INFORMATION SHOWN:
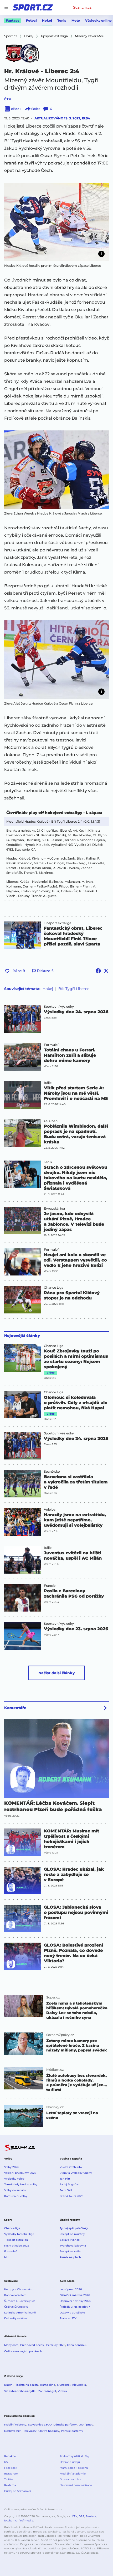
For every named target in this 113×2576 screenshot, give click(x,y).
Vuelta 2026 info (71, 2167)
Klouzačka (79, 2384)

...

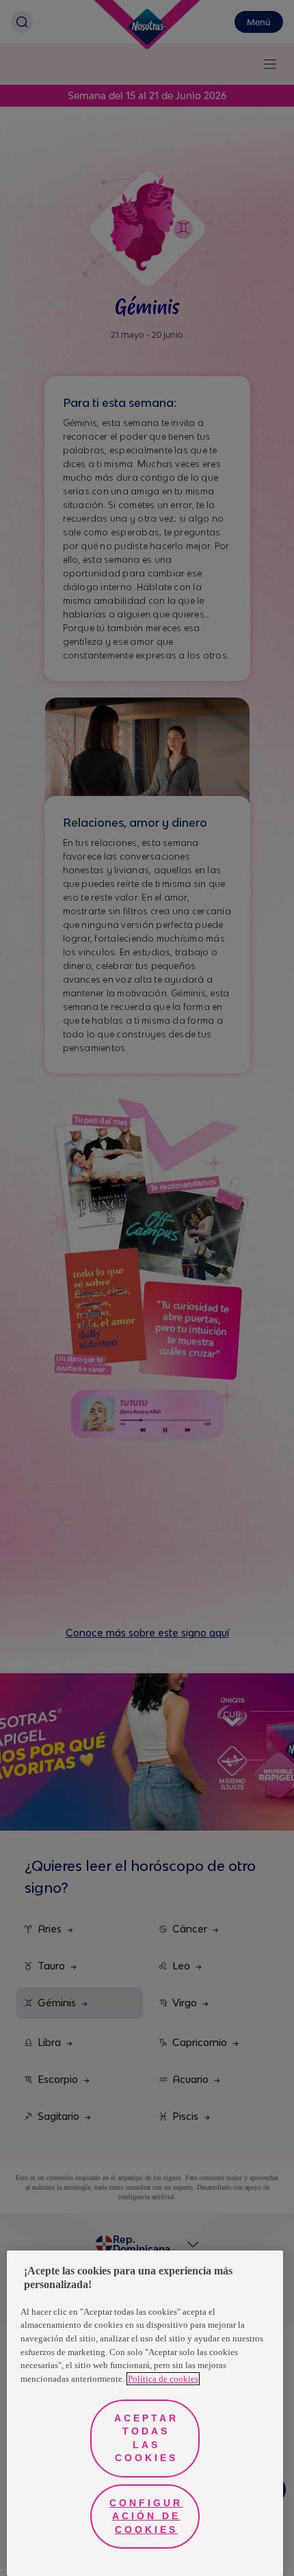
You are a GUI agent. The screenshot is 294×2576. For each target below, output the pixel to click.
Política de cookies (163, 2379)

WHAT TO WORK ON: Looking at the entries above, find how many lines include the word "target" and write that number alone.

WRITTEN ANSWER: 2